### THE DATA

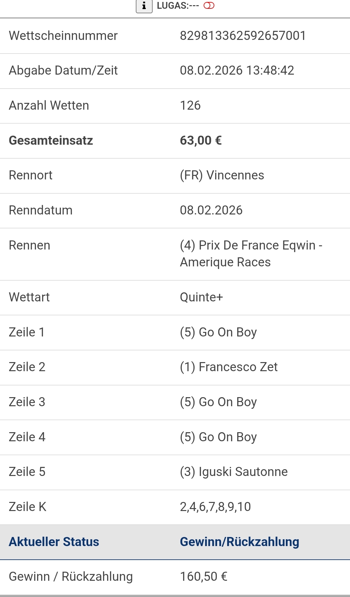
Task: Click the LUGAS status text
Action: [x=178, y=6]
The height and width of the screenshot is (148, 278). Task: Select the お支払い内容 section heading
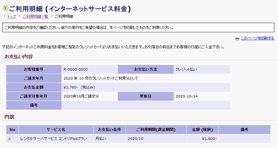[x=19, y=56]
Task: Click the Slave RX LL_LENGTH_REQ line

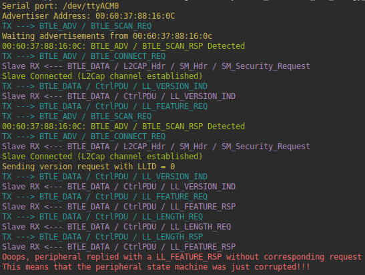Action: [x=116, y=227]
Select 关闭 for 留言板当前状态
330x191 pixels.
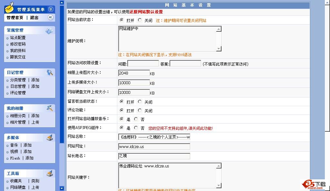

### WHAT THE EXERCISE ASKS
Starting at the line that contains "Task: Click the Slave RX LL_LENGTH_REQ line", write out exactly each line through the last one in the listing above, leaving out the pictures and adding nothing else.

### ANSWER TO THIS PROBLEM
Task: Click the Slave RX LL_LENGTH_REQ line

Action: [x=116, y=227]
Select 关闭 for 留言板当前状态
330x191 pixels.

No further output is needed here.